#### PROBLEM TO WORK ON
Can you turn the rows below into a Markdown table with two columns, n for the row number and Line for the row itself, leaving out any blank lines?

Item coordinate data
══════

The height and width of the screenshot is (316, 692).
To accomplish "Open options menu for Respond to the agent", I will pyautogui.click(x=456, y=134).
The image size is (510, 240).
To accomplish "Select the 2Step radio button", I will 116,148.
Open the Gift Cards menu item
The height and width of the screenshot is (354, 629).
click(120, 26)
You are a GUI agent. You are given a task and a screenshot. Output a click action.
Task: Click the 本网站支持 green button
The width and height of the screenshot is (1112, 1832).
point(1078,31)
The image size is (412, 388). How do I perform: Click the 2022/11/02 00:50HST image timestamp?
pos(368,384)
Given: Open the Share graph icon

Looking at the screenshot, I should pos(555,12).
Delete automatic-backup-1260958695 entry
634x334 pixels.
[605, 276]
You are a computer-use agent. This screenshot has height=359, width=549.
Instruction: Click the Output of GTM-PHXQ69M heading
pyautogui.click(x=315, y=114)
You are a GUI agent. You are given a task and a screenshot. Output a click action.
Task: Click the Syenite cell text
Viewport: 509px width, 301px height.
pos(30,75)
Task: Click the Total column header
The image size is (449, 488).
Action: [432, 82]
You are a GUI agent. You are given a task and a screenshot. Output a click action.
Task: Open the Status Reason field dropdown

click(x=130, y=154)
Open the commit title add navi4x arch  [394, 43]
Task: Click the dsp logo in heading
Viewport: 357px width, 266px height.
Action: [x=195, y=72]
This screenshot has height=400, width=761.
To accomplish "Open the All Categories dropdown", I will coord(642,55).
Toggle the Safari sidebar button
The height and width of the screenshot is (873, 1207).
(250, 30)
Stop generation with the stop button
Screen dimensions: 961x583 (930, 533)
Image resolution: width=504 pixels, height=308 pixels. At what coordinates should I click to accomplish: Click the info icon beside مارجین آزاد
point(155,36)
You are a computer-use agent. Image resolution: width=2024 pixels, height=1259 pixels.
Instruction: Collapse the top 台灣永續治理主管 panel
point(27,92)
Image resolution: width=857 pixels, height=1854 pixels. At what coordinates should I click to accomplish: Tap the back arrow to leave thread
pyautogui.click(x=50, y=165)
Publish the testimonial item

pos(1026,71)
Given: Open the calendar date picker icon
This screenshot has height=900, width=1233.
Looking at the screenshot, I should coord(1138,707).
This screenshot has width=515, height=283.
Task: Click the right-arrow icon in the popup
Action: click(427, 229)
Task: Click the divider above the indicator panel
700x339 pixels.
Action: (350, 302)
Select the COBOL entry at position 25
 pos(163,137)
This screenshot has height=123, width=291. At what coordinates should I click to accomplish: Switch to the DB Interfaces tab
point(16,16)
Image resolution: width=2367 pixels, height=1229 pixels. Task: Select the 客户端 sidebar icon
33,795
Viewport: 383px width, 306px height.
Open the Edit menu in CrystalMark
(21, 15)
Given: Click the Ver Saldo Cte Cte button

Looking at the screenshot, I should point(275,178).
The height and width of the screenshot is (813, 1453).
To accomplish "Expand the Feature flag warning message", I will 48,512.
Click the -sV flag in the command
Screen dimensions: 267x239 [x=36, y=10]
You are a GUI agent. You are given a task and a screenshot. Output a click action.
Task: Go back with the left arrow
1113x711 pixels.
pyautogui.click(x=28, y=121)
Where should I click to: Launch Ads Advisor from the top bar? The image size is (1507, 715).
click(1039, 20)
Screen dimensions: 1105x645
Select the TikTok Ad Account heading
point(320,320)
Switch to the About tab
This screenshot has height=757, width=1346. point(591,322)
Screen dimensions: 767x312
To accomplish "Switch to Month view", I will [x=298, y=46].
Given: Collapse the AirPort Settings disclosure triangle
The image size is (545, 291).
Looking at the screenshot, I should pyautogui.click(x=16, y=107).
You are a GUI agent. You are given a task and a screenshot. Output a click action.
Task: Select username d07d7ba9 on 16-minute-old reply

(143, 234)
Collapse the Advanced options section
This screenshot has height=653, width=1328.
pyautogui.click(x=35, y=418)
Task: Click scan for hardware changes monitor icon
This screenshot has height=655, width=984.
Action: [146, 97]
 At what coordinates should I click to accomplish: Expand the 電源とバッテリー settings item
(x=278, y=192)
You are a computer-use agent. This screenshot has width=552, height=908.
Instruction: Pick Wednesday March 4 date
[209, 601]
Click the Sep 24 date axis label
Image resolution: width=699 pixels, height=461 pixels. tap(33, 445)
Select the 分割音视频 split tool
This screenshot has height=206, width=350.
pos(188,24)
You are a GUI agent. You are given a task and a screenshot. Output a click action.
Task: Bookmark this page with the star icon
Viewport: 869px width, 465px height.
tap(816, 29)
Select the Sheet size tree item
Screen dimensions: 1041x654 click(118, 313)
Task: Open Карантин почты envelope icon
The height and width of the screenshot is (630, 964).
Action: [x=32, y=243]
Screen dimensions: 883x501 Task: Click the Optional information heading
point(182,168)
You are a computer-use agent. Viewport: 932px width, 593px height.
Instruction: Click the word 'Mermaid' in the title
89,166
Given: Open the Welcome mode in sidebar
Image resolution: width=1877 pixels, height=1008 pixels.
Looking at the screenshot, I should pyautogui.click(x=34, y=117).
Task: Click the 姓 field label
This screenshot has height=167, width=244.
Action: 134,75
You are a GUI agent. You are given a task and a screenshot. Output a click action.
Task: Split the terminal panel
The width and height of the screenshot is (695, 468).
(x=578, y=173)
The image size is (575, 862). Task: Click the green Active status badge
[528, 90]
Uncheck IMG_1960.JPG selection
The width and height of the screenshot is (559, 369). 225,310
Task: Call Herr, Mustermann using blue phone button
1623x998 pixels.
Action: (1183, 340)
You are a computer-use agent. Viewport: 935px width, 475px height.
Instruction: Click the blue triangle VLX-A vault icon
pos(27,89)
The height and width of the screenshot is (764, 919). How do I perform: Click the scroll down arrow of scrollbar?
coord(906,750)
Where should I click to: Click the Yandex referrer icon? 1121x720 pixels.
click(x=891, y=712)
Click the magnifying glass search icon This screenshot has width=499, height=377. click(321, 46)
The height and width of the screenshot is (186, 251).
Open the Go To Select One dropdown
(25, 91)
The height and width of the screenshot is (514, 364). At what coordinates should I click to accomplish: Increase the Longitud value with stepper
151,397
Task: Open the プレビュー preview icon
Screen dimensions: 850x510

══════

#### RESULT FOR THIS TASK
| n | Line |
|---|---|
| 1 | The height and width of the screenshot is (316, 692). |
| 2 | To accomplish "Open options menu for Respond to the agent", I will pyautogui.click(x=456, y=134). |
| 3 | The image size is (510, 240). |
| 4 | To accomplish "Select the 2Step radio button", I will 116,148. |
| 5 | Open the Gift Cards menu item |
| 6 | The height and width of the screenshot is (354, 629). |
| 7 | click(120, 26) |
| 8 | You are a GUI agent. You are given a task and a screenshot. Output a click action. |
| 9 | Task: Click the 本网站支持 green button |
| 10 | The width and height of the screenshot is (1112, 1832). |
| 11 | point(1078,31) |
| 12 | The image size is (412, 388). How do I perform: Click the 2022/11/02 00:50HST image timestamp? |
| 13 | pos(368,384) |
| 14 | Given: Open the Share graph icon |
| 15 | Looking at the screenshot, I should pos(555,12). |
| 16 | Delete automatic-backup-1260958695 entry |
| 17 | 634x334 pixels. |
| 18 | [605, 276] |
| 19 | You are a computer-use agent. This screenshot has height=359, width=549. |
| 20 | Instruction: Click the Output of GTM-PHXQ69M heading |
| 21 | pyautogui.click(x=315, y=114) |
| 22 | You are a GUI agent. You are given a task and a screenshot. Output a click action. |
| 23 | Task: Click the Syenite cell text |
| 24 | Viewport: 509px width, 301px height. |
| 25 | pos(30,75) |
| 26 | Task: Click the Total column header |
| 27 | The image size is (449, 488). |
| 28 | Action: [432, 82] |
| 29 | You are a GUI agent. You are given a task and a screenshot. Output a click action. |
| 30 | Task: Open the Status Reason field dropdown |
| 31 | click(x=130, y=154) |
| 32 | Open the commit title add navi4x arch  [394, 43] |
| 33 | Task: Click the dsp logo in heading |
| 34 | Viewport: 357px width, 266px height. |
| 35 | Action: [x=195, y=72] |
| 36 | This screenshot has height=400, width=761. |
| 37 | To accomplish "Open the All Categories dropdown", I will coord(642,55). |
| 38 | Toggle the Safari sidebar button |
| 39 | The height and width of the screenshot is (873, 1207). |
| 40 | (250, 30) |
| 41 | Stop generation with the stop button |
| 42 | Screen dimensions: 961x583 (930, 533) |
| 43 | Image resolution: width=504 pixels, height=308 pixels. At what coordinates should I click to accomplish: Click the info icon beside مارجین آزاد |
| 44 | point(155,36) |
| 45 | You are a computer-use agent. Image resolution: width=2024 pixels, height=1259 pixels. |
| 46 | Instruction: Collapse the top 台灣永續治理主管 panel |
| 47 | point(27,92) |
| 48 | Image resolution: width=857 pixels, height=1854 pixels. At what coordinates should I click to accomplish: Tap the back arrow to leave thread |
| 49 | pyautogui.click(x=50, y=165) |
| 50 | Publish the testimonial item |
| 51 | pos(1026,71) |
| 52 | Given: Open the calendar date picker icon |
| 53 | This screenshot has height=900, width=1233. |
| 54 | Looking at the screenshot, I should coord(1138,707). |
| 55 | This screenshot has width=515, height=283. |
| 56 | Task: Click the right-arrow icon in the popup |
| 57 | Action: click(427, 229) |
| 58 | Task: Click the divider above the indicator panel |
| 59 | 700x339 pixels. |
| 60 | Action: (350, 302) |
| 61 | Select the COBOL entry at position 25 |
| 62 |  pos(163,137) |
| 63 | This screenshot has height=123, width=291. At what coordinates should I click to accomplish: Switch to the DB Interfaces tab |
| 64 | point(16,16) |
| 65 | Image resolution: width=2367 pixels, height=1229 pixels. Task: Select the 客户端 sidebar icon |
| 66 | 33,795 |
| 67 | Viewport: 383px width, 306px height. |
| 68 | Open the Edit menu in CrystalMark |
| 69 | (21, 15) |
| 70 | Given: Click the Ver Saldo Cte Cte button |
| 71 | Looking at the screenshot, I should point(275,178). |
| 72 | The height and width of the screenshot is (813, 1453). |
| 73 | To accomplish "Expand the Feature flag warning message", I will 48,512. |
| 74 | Click the -sV flag in the command |
| 75 | Screen dimensions: 267x239 [x=36, y=10] |
| 76 | You are a GUI agent. You are given a task and a screenshot. Output a click action. |
| 77 | Task: Go back with the left arrow |
| 78 | 1113x711 pixels. |
| 79 | pyautogui.click(x=28, y=121) |
| 80 | Where should I click to: Launch Ads Advisor from the top bar? The image size is (1507, 715). |
| 81 | click(1039, 20) |
| 82 | Screen dimensions: 1105x645 |
| 83 | Select the TikTok Ad Account heading |
| 84 | point(320,320) |
| 85 | Switch to the About tab |
| 86 | This screenshot has height=757, width=1346. point(591,322) |
| 87 | Screen dimensions: 767x312 |
| 88 | To accomplish "Switch to Month view", I will [x=298, y=46]. |
| 89 | Given: Collapse the AirPort Settings disclosure triangle |
| 90 | The image size is (545, 291). |
| 91 | Looking at the screenshot, I should pyautogui.click(x=16, y=107). |
| 92 | You are a GUI agent. You are given a task and a screenshot. Output a click action. |
| 93 | Task: Select username d07d7ba9 on 16-minute-old reply |
| 94 | (143, 234) |
| 95 | Collapse the Advanced options section |
| 96 | This screenshot has height=653, width=1328. |
| 97 | pyautogui.click(x=35, y=418) |
| 98 | Task: Click scan for hardware changes monitor icon |
| 99 | This screenshot has height=655, width=984. |
| 100 | Action: [146, 97] |
| 101 |  At what coordinates should I click to accomplish: Expand the 電源とバッテリー settings item |
| 102 | (x=278, y=192) |
| 103 | You are a computer-use agent. This screenshot has width=552, height=908. |
| 104 | Instruction: Pick Wednesday March 4 date |
| 105 | [209, 601] |
| 106 | Click the Sep 24 date axis label |
| 107 | Image resolution: width=699 pixels, height=461 pixels. tap(33, 445) |
| 108 | Select the 分割音视频 split tool |
| 109 | This screenshot has height=206, width=350. |
| 110 | pos(188,24) |
| 111 | You are a GUI agent. You are given a task and a screenshot. Output a click action. |
| 112 | Task: Bookmark this page with the star icon |
| 113 | Viewport: 869px width, 465px height. |
| 114 | tap(816, 29) |
| 115 | Select the Sheet size tree item |
| 116 | Screen dimensions: 1041x654 click(118, 313) |
| 117 | Task: Open Карантин почты envelope icon |
| 118 | The height and width of the screenshot is (630, 964). |
| 119 | Action: [x=32, y=243] |
| 120 | Screen dimensions: 883x501 Task: Click the Optional information heading |
| 121 | point(182,168) |
| 122 | You are a computer-use agent. Viewport: 932px width, 593px height. |
| 123 | Instruction: Click the word 'Mermaid' in the title |
| 124 | 89,166 |
| 125 | Given: Open the Welcome mode in sidebar |
| 126 | Image resolution: width=1877 pixels, height=1008 pixels. |
| 127 | Looking at the screenshot, I should pyautogui.click(x=34, y=117). |
| 128 | Task: Click the 姓 field label |
| 129 | This screenshot has height=167, width=244. |
| 130 | Action: 134,75 |
| 131 | You are a GUI agent. You are given a task and a screenshot. Output a click action. |
| 132 | Task: Split the terminal panel |
| 133 | The width and height of the screenshot is (695, 468). |
| 134 | (x=578, y=173) |
| 135 | The image size is (575, 862). Task: Click the green Active status badge |
| 136 | [528, 90] |
| 137 | Uncheck IMG_1960.JPG selection |
| 138 | The width and height of the screenshot is (559, 369). 225,310 |
| 139 | Task: Call Herr, Mustermann using blue phone button |
| 140 | 1623x998 pixels. |
| 141 | Action: (1183, 340) |
| 142 | You are a computer-use agent. Viewport: 935px width, 475px height. |
| 143 | Instruction: Click the blue triangle VLX-A vault icon |
| 144 | pos(27,89) |
| 145 | The height and width of the screenshot is (764, 919). How do I perform: Click the scroll down arrow of scrollbar? |
| 146 | coord(906,750) |
| 147 | Where should I click to: Click the Yandex referrer icon? 1121x720 pixels. |
| 148 | click(x=891, y=712) |
| 149 | Click the magnifying glass search icon This screenshot has width=499, height=377. click(321, 46) |
| 150 | The height and width of the screenshot is (186, 251). |
| 151 | Open the Go To Select One dropdown |
| 152 | (25, 91) |
| 153 | The height and width of the screenshot is (514, 364). At what coordinates should I click to accomplish: Increase the Longitud value with stepper |
| 154 | 151,397 |
| 155 | Task: Open the プレビュー preview icon |
| 156 | Screen dimensions: 850x510 |